Cette carte confirme par ailleurs que les relations directes par le ministère de l’agriculture et les associations professionnelles sont rares. Elles passent généralement par l’intermédiaire d’Interbev, qui assure de ce point de vue son rôle d’interprofessionnel et de relais entre les acteurs. En particulier, si le gouvernement communique avec certaines des associations professionnelles officielles, les liens semblent coupés avec d’autres, comme la FNICGV (Fédération nationale des industriels et des commerçants de viande), ou d’autres plus critiques, comme le pôle animal de la Coop de France.

On peut donc définir Interbev comme un organisme d’interface entre les différents organismes, qui canalise et fournit à chacun des éléments de compréhension des positions des agents.

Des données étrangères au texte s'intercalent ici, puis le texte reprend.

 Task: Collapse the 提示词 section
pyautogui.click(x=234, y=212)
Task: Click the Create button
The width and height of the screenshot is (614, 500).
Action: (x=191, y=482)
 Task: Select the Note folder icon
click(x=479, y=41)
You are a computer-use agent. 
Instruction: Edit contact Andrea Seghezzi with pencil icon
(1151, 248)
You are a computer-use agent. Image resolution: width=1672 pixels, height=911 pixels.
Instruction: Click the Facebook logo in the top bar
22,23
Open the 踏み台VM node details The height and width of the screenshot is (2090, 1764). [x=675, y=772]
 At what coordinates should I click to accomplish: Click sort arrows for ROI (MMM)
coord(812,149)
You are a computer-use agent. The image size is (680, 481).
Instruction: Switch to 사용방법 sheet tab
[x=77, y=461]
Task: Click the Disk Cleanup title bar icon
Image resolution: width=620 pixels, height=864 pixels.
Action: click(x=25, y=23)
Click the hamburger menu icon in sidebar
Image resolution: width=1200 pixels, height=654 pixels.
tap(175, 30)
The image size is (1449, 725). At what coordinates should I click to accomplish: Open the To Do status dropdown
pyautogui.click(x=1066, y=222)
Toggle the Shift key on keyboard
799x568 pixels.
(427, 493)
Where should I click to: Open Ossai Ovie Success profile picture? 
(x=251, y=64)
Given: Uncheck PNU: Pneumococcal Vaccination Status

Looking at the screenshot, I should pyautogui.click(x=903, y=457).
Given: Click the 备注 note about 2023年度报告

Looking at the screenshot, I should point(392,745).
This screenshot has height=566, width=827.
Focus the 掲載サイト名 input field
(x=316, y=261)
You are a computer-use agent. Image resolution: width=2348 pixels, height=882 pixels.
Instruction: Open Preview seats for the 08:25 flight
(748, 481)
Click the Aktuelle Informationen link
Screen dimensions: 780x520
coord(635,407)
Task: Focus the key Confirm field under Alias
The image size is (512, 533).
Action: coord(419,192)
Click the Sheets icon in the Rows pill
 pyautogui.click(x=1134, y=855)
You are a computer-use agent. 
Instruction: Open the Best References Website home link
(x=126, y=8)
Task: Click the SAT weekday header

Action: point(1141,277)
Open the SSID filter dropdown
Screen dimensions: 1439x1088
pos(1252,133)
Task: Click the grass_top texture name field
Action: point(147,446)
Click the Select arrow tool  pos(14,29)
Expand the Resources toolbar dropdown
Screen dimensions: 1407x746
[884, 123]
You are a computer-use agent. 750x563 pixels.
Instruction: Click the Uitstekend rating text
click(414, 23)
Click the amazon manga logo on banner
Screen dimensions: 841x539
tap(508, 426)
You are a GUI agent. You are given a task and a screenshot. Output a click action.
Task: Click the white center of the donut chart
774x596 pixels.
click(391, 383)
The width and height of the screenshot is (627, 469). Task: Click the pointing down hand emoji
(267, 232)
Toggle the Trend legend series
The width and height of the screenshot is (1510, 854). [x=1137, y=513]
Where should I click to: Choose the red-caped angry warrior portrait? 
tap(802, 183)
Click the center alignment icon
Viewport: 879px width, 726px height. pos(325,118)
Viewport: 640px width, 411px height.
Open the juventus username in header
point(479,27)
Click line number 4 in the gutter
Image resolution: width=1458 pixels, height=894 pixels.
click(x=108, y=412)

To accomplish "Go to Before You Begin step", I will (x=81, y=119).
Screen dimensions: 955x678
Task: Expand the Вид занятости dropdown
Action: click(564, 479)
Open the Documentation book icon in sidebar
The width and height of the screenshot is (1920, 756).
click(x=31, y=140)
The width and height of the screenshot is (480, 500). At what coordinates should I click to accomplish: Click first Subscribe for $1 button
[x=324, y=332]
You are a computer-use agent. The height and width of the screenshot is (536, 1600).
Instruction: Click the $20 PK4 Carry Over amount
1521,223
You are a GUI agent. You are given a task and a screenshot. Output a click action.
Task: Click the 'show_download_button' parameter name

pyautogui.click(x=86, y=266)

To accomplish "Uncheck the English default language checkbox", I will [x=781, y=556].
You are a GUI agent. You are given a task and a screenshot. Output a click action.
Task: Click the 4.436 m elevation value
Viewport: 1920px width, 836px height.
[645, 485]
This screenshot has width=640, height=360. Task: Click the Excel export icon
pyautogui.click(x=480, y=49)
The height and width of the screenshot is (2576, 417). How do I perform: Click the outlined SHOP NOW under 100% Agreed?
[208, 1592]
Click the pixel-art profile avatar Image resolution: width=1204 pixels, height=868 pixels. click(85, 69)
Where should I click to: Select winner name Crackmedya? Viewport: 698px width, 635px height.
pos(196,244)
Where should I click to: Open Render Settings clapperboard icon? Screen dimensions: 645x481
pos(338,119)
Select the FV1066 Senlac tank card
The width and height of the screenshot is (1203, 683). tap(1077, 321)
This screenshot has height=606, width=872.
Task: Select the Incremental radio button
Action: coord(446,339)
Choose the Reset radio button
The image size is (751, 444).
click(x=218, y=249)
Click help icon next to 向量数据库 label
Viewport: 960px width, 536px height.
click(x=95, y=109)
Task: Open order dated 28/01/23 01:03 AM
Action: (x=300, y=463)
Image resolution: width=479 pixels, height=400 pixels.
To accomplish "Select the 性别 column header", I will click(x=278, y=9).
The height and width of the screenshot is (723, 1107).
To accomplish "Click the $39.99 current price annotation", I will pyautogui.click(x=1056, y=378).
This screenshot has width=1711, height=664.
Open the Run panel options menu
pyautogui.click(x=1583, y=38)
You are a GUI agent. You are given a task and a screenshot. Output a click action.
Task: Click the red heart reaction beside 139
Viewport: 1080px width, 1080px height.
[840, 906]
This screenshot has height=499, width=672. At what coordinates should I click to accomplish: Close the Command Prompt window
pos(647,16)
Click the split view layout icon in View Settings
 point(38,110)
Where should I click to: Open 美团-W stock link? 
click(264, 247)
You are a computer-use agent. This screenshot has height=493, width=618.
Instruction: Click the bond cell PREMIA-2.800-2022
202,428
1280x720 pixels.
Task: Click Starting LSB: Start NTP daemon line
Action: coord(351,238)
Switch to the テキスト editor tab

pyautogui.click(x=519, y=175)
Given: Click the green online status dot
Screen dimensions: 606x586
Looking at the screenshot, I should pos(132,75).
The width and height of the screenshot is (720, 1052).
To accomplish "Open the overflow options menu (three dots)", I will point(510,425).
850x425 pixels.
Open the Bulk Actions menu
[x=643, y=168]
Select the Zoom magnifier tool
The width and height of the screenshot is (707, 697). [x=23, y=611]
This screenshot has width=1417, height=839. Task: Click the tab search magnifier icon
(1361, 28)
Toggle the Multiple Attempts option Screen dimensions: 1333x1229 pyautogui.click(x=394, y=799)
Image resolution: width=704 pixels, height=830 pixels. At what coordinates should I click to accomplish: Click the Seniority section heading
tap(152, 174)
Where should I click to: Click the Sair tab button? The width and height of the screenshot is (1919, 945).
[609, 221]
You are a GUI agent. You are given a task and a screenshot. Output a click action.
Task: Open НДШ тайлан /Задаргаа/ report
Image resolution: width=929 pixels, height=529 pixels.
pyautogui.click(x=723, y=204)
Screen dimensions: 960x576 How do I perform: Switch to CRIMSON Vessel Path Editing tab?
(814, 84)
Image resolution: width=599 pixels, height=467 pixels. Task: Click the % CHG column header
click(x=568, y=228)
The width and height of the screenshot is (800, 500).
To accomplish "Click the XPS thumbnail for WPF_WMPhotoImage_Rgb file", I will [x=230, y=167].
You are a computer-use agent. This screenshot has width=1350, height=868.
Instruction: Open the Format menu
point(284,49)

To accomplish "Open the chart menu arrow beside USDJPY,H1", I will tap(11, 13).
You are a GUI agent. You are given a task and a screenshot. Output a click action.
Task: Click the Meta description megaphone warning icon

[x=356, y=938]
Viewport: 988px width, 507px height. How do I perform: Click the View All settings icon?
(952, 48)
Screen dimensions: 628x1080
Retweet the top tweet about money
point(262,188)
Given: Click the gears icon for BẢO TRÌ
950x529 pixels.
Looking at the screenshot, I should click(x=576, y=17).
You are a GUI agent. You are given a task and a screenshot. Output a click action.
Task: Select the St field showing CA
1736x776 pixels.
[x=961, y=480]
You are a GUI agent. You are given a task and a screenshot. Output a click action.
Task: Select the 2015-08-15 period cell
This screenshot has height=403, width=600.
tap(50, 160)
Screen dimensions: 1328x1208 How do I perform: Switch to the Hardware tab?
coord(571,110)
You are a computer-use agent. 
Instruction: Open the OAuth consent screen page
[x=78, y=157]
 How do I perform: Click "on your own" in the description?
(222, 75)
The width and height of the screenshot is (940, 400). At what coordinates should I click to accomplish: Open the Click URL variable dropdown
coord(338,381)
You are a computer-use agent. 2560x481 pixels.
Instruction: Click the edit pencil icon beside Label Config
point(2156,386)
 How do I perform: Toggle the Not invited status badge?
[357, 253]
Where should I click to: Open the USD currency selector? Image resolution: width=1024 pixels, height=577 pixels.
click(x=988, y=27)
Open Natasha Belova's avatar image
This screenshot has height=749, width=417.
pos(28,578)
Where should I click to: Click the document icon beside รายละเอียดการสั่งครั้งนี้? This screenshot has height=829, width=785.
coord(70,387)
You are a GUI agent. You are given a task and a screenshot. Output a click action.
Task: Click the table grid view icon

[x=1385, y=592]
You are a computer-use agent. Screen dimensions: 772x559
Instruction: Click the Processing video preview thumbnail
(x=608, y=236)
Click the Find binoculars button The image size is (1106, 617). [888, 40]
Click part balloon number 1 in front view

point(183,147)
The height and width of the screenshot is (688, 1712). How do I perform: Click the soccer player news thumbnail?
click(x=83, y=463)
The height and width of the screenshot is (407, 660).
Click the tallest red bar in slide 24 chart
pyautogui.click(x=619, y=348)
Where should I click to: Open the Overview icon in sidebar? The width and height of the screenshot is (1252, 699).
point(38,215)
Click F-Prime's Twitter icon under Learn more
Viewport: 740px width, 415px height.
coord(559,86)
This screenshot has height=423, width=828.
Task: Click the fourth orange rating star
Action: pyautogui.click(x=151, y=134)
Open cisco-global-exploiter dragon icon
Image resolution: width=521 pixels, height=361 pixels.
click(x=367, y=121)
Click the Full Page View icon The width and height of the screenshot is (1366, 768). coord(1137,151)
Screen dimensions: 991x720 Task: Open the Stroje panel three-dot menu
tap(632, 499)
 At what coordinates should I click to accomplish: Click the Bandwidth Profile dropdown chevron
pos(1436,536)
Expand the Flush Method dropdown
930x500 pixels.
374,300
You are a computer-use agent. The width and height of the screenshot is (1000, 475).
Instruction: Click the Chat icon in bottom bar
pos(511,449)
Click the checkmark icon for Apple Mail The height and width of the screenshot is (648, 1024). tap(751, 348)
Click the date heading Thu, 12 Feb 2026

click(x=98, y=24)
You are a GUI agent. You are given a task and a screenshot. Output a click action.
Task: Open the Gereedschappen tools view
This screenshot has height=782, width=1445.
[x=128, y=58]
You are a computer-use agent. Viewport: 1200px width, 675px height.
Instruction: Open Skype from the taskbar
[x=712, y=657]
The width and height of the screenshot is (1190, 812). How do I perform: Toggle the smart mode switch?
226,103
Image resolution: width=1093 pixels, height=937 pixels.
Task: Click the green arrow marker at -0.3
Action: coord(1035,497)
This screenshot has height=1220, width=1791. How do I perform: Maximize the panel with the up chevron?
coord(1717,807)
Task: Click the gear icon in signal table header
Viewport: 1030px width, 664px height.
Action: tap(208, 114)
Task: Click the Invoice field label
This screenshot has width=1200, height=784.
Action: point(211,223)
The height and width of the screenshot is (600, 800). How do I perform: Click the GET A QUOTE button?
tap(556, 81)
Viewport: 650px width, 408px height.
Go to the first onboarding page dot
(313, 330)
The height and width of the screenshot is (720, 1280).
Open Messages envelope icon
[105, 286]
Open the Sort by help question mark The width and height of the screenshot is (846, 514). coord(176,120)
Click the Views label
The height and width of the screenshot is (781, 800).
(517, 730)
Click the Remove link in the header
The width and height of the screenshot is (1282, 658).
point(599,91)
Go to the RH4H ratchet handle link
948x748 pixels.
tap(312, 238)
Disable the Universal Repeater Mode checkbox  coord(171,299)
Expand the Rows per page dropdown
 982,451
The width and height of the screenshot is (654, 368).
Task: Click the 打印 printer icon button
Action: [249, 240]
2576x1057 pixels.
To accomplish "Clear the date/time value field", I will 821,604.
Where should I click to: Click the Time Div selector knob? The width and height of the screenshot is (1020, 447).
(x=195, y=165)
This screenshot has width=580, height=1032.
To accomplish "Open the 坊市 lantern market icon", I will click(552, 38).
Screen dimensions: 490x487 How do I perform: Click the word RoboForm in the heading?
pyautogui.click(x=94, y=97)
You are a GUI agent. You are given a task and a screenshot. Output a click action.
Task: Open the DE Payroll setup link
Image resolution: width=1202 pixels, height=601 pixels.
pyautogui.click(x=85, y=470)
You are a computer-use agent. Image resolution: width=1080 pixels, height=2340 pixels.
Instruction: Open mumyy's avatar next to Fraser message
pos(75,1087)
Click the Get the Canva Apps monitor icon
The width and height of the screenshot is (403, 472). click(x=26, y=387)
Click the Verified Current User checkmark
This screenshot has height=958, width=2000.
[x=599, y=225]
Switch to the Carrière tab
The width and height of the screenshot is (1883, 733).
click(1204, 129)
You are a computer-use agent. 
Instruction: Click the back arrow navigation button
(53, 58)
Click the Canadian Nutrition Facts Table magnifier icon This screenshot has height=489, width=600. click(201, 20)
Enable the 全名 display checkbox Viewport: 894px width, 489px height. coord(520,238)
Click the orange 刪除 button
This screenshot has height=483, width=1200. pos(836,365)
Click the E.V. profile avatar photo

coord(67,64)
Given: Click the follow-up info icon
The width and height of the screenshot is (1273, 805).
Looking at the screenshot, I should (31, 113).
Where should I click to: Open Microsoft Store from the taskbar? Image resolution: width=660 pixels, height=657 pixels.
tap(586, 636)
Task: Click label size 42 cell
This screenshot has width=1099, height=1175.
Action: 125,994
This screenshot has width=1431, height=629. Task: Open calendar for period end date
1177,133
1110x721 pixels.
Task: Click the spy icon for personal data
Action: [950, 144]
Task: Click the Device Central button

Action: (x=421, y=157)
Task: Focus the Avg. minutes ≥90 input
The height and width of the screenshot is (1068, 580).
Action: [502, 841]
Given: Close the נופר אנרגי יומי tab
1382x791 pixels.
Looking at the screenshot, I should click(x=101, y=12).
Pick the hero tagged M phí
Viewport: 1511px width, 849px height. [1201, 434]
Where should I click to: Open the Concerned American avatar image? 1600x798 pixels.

Positionnement des critiques radicales de l’élevage: l’exemple du blog du journaliste Fabrice Nicolino

Nous avons postulé dans notre controverse que les médias avaient fortement relayé les opinions radicales concernant l’élevage, suite aux annonces faites à la FAO concernant les systèmes en place et leur coût énergétique.

L’analyse des liens entretenus avec un des critiques des sytèmes d’élevage actuel, Fabrice Nicolino (auteur notamment de Bidoche, l’industrie de la viande menace le monde), semble confirmer cette hypothèse. Alors que les autres sites des acteurs de la controverse ne renvoient pas vers la presse généraliste, les liens les plus proches vers lequel renvoie le blog de Fabrice Nicolino sont ceux de grands sites d’information française.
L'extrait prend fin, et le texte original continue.